In my review of the first few episodes of Broadchurch‘s second season, I spoke about how it felt right to bring the Sandbrook case back, not only as a way to keep Alec around, but also as a way to get us caught up in another mystery. Unlike the first season, though, Season 2 ended up feeling disjointed, as it bounced around from the trial to the stories of the barristers (who we never really got to know or care about, as far as their real motivations) and back to Sandbrook. Sandbrook (thanks mostly to James D’Arcy and Eve Myles‘ portrayal of Lee and Claire’s passionate, complicated relationship) was the most compelling of these, and yet, it always felt half-told and rushed.

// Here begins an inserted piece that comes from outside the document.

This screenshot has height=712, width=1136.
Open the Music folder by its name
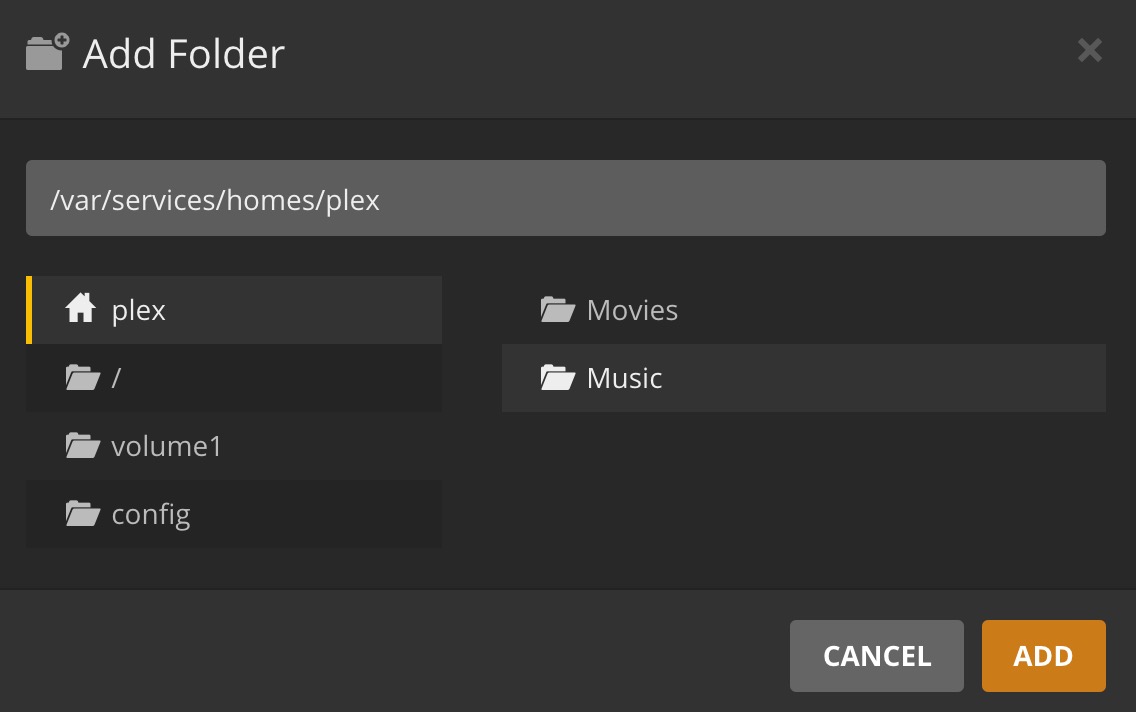tap(625, 378)
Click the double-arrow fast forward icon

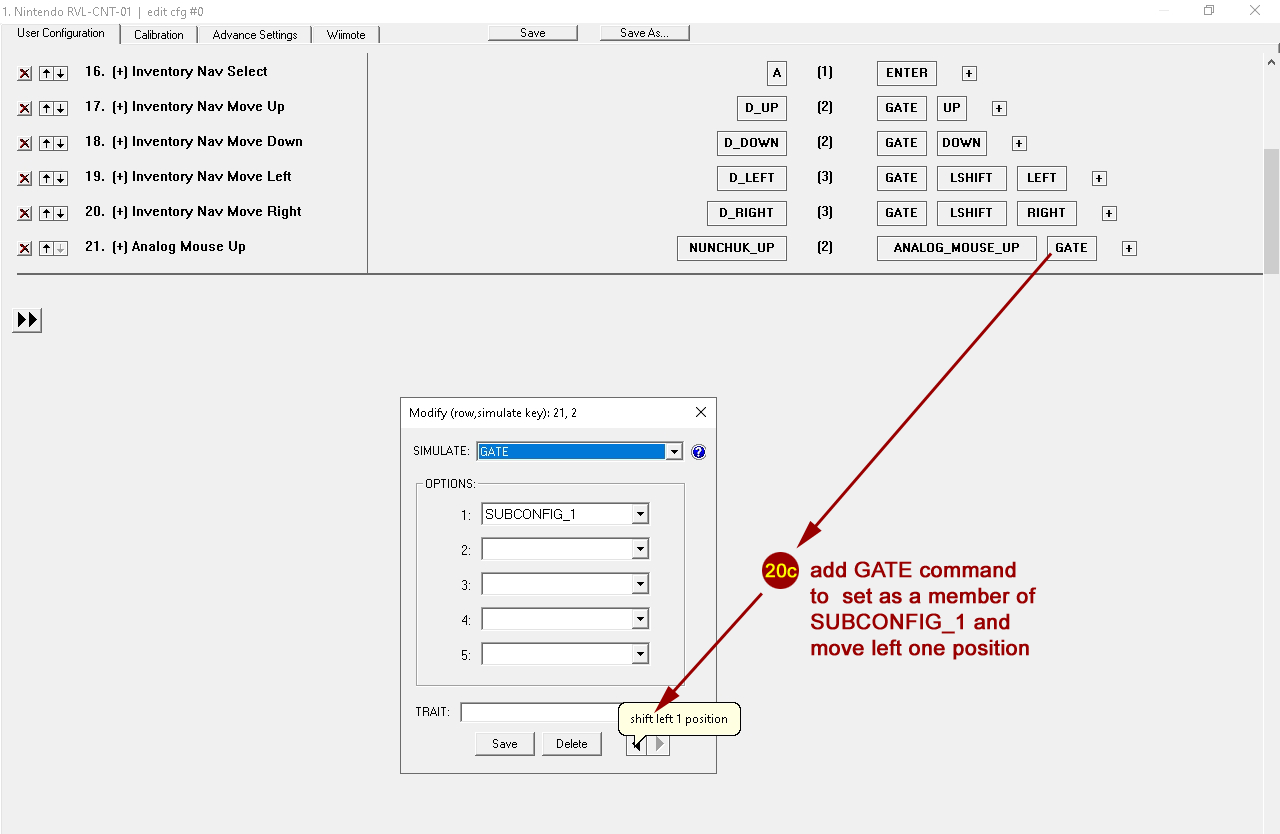click(28, 320)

The revelation that Claire and Lee were caught up in Ricky’s (Shaun Dooley) mistake (Ricky, who we almost didn’t get to see or know at all) was only part of the story. Ultimately, Lee was still a very purposeful child killer, with Claire as his mastermind, right-hand woman. Why would Ricky send Claire a bluebell, as a warning? They all had something on each other, and yet, that dynamic was never fully explored. And unlike Danny, who was talked about at length, and whose identity was explored in the first season, Pippa and Lisa were never presented as full characters. It was a swap from Season 1: there, the revelation of the truth of the murder couldn’t live up to everything that had happened around it and afterwards. In Season 2, there wasn’t enough exploration of the fallout (except through Alec’s horror at finding Pippa) for us to feel deeply about it.
Broadchurch as a series has been exceptional in a number of ways. The consistency of Alec and Ellie’s relationship has been a delight throughout both seasons, and the show has managed to bring together some of Britain’s very best actors, doing some of their best work here on this show (Jodie Whittaker as Beth in particular). Each season has had a compelling mystery to follow, no matter how it ultimately ends up, and I can’t think of another series with a better or more gorgeous B-roll footage in all of television.

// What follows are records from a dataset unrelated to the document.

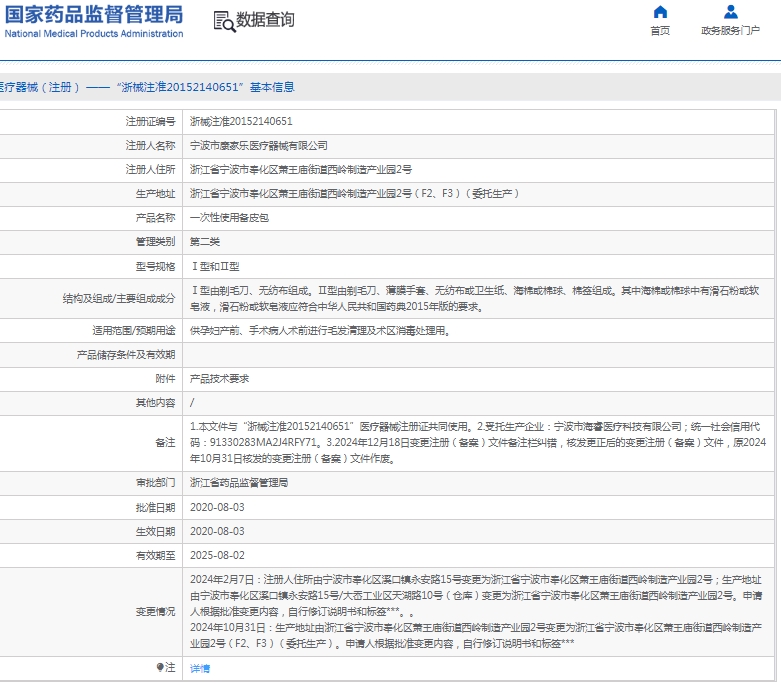Viewport: 781px width, 685px height.
Task: Click the 第二类 management category value
Action: [x=204, y=241]
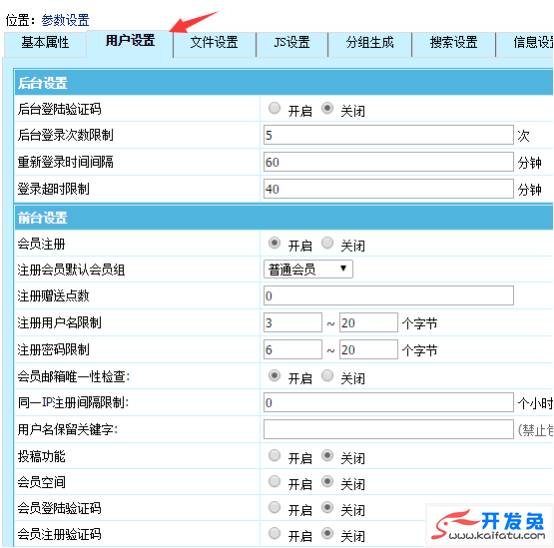The height and width of the screenshot is (548, 554).
Task: Select 开启 for 会员登陆验证码
Action: point(275,507)
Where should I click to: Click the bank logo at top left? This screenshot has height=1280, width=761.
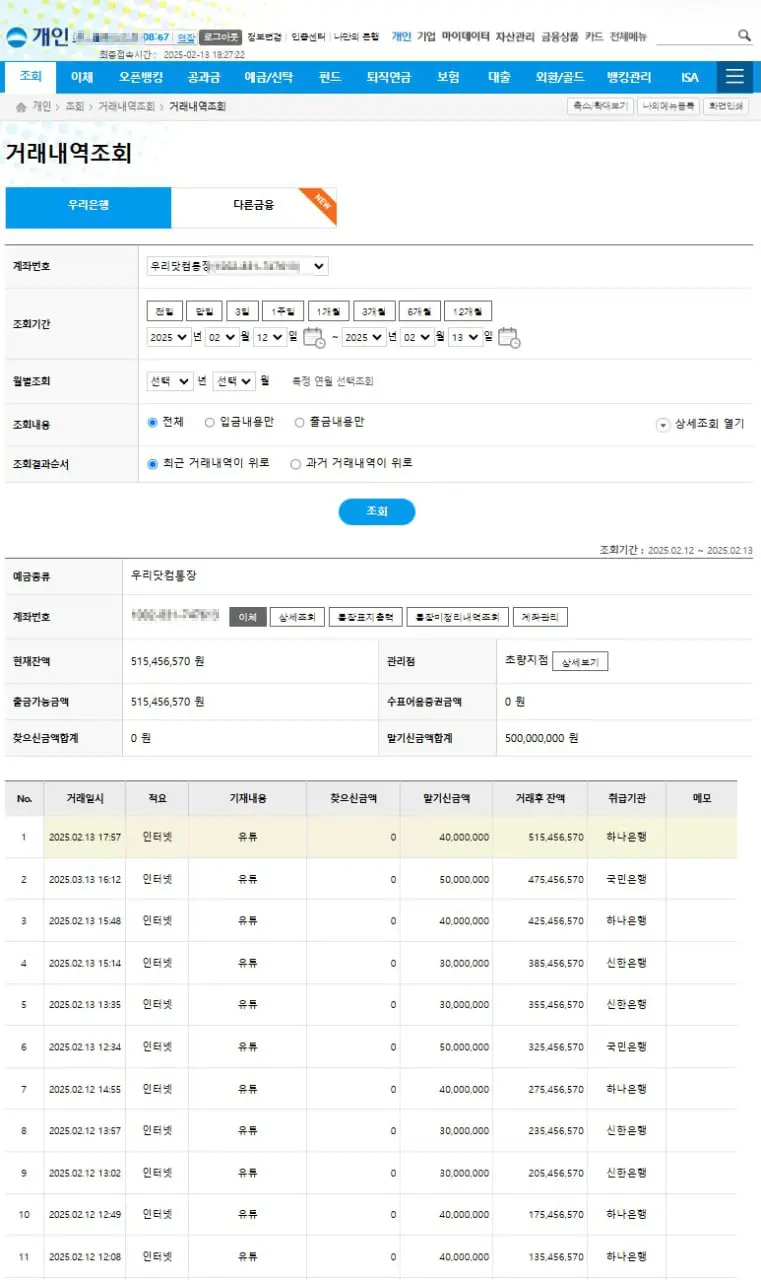[x=36, y=36]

Ultimately, Broadchurch‘s second season ended with justice for Alec, if no one else, in that he finally was able to clear the Sandbrook case and reveal the truth of it (although there is still plenty left to explore, not the least of which is what the nature of Claire and Alec’s relationship really was). Joe was the recipient of an old-fashion Church-sponsored banishing, which was its own kind of justice for the Millers and Latimers. Whether in jail or in a lonely prison of his own making, Joe deserved to be purged from the town. It’s just that this time, when Mark (Andrew Buchan) tells Beth he wants their love to be “strong as steel” regarding the healing, it’s a little less believable than the first time, given all that we’ve seen of their other struggles.
Looking towards the already commissioned third season leaves things even more uncertain. How much longer can we reasonably stay in the town of Broadchurch? Another major crime there seems statistically unlikely, although there’s always creative license to be given. Will there be another trial, and will Sandbrook be dredged up again?
And yet, it’s still hard not to want to get caught up again in Broadchurch‘s world. It’s a show that is always a gorgeous, emotional, acting showcase. Yes, it can be gimmicky and frustrating, poorly-paced and questionably plotted at times. But when it’s good it’s truly great. Maybe that’s what makes us so desperate for it to be better, because we know just how excellent it can be.
Ultimately, Alec returned in Season 2 for Ellie, and if anyone deserves more story and a chance for justice and healing, it’s Detective Miller. As long as the show’s heart is back, that’s more than enough of a reason to return one more time.